O porto possui uma licença de expansão invejável. A estrutura embarcou 27,8 milhões de toneladas de minério de ferro em 2025 (um salto ante as 21,9 milhões de 2024). Contudo, a capacidade atual permite operar até 50 milhões de toneladas, com licença ambiental já liberada para atingir 100 milhões no futuro. Há um “oceano azul” de capacidade ociosa pronto para ser explorado.
O Paradoxo da Vale: Comprar infraestrutura para bloquear rivais
A presença da Vale no consórcio de compra parece, em uma análise superficial, uma redundância irracional. A companhia já possui uma teia logística integrada no Brasil que conecta extração, transporte ferroviário próprio, terminais marítimos gigantescos e uma frota de navios (Valemax) sob seu comando.
No entanto, o mercado de commodities opera sob a lei de controle de estrangulamento logístico. A investida da Vale é um clássico movimento de defesa estratégica.
Se o Porto Sudeste for adquirido por uma trading chinesa, por um fundo soberano hostil ou por um grande concorrente internacional, a Vale perderia sua hegemonia sobre a rota ferroviária que liga as minas de Minas Gerais ao oceano. Em um mercado onde produzir o minério é apenas a metade da batalha — a outra metade é entregá-lo no navio com custo competitivo —, permitir que um player externo domine um porto com capacidade para 100 milhões de toneladas anuais é dar munição para fortalecer concorrentes menores dentro do próprio Quadrilátero Ferrífero.
Para a Vale, assinar um cheque bilionário significa comprar o silêncio logístico e impedir a ascensão de ameaças em seu quintal.

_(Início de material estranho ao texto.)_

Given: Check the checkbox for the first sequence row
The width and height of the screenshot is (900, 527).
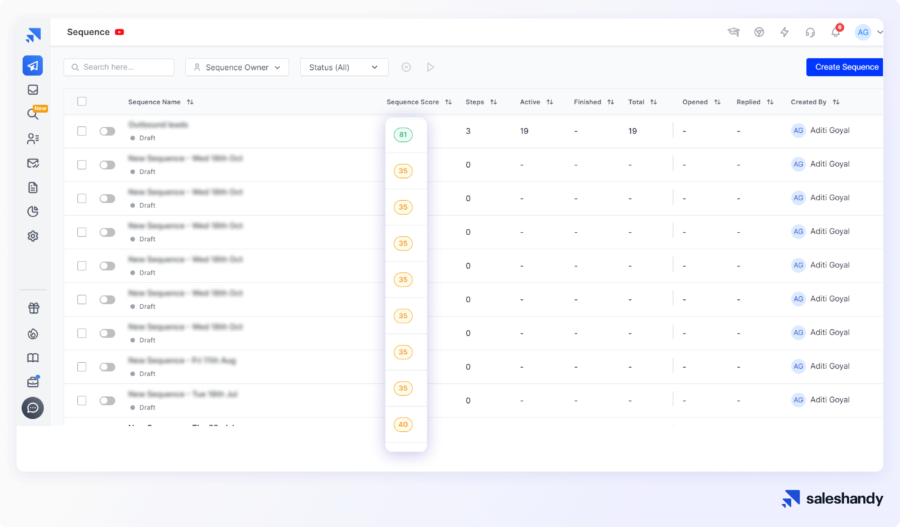Looking at the screenshot, I should click(82, 131).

O xadrez da Gerdau: Blindagem da cadeia de aço
A Gerdau entra nesta equação com um interesse puramente industrial. Sendo a maior empresa brasileira produtora de aço, a companhia não tem a pretensão de se transformar em uma operadora logística global. Seu alvo é a proteção da cadeia de suprimentos.

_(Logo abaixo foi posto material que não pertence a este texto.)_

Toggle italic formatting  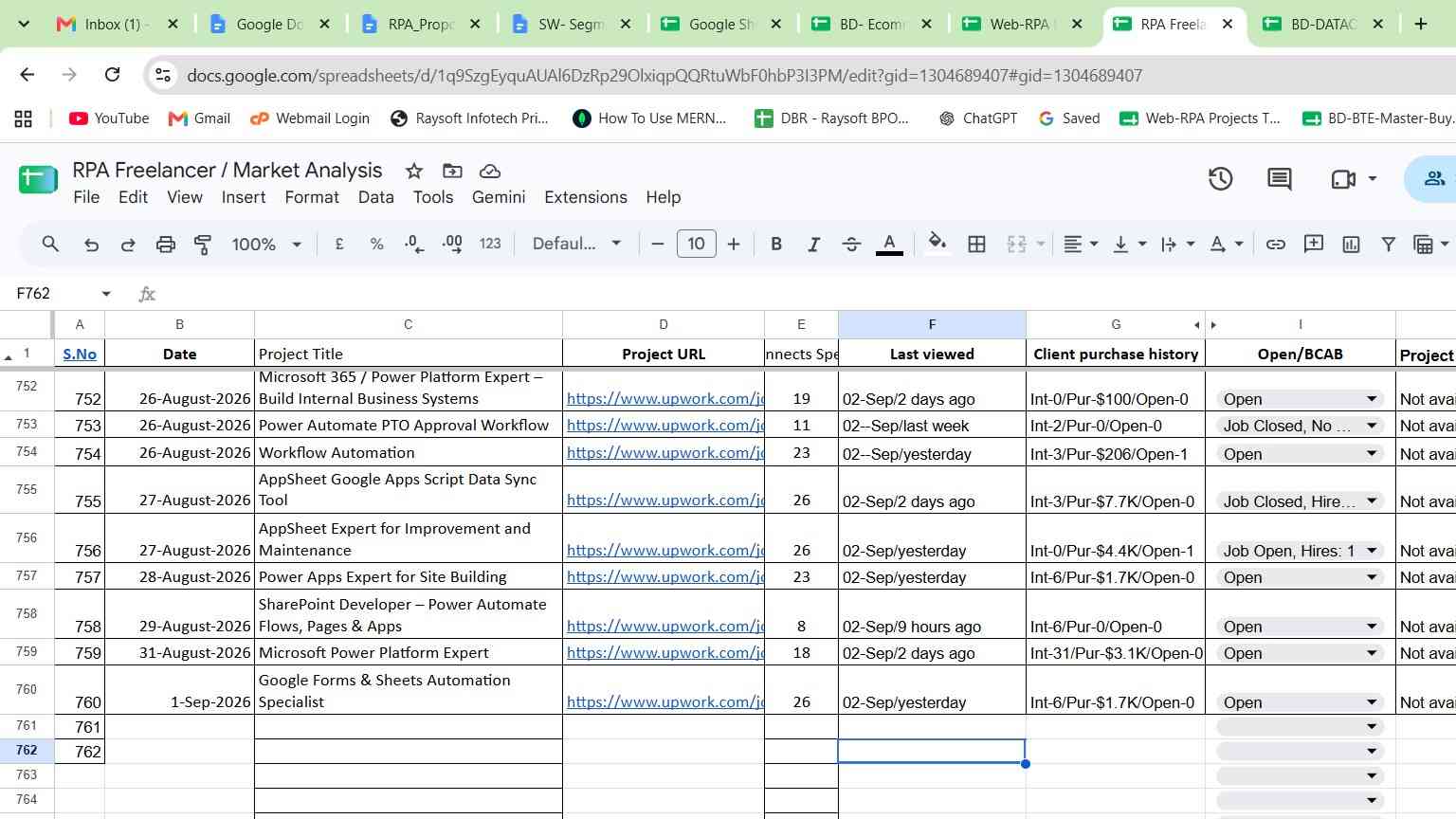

O minério de ferro é o sangue da siderurgia. A integração a um consórcio liderado pela Vale aproxima a Gerdau de uma estrutura tática que dita a previsibilidade de oferta, o custo logístico e, consequentemente, a precificação do minério no mercado interno.
Se grupos estrangeiros asiáticos dominarem essa rota de exportação, a dinâmica do mercado muda. Eles ganhariam o poder de escoar a matéria-prima vorazmente para a Ásia, pressionando os custos da siderurgia nacional. Ao entrar na disputa, a Gerdau garante uma cadeira no conselho da rota comercial mais valiosa do país.
O “brinde” bilionário em Minas Gerais: Mineração Morro do Ipê
A operação de US$ 5 bilhões não se restringe à água salgada do litoral fluminense. O “pacote” ofertado pela Trafigura e pelo Mubadala inclui o controle total da Mineração Morro do Ipê, encrustada na rica região da Serra Azul, englobando os municípios mineiros de Brumadinho, Igarapé e São Joaquim de Bicas.
Levantamento do Moon BH cruzando dados da Reuters e do InvestNews destrincha o peso dessa adição:
- Mina Ipê: Já opera com uma produção sólida de 3,5 milhões de toneladas anuais de minério de ferro.
- Mina Tico-Tico: Recebeu recentemente uma injeção de R$ 1,3 bilhão em investimentos para expandir sua extração.
- Projeção: Juntas, as unidades de processamento caminham para atingir a marca de 9 milhões de toneladas por ano.
Esse detalhe muda radicalmente a natureza do negócio. Os compradores não estão levando apenas uma esteira de embarque vazia, mas um sistema verticalizado infalível: mina, processamento, acesso ferroviário e porto de águas profundas. Em uma indústria esmagada por fretes caros e margens estreitas, comprar a cadeia completa é a garantia suprema de lucro contínuo.
A ironia final do mercado financeiro brasileiro é palpável: o projeto embrionário que escancarou a alavancagem excessiva e afundou Eike Batista no passado, ressurge agora, maduro e lucrativo, como a coroa de diamantes mais cobiçada pelas maiores potências industriais do Brasil. A decisão sobre o futuro do Porto Sudeste não selará apenas o destino de uma estrutura no Rio de Janeiro, mas reescreverá a geografia econômica do minério em Minas Gerais.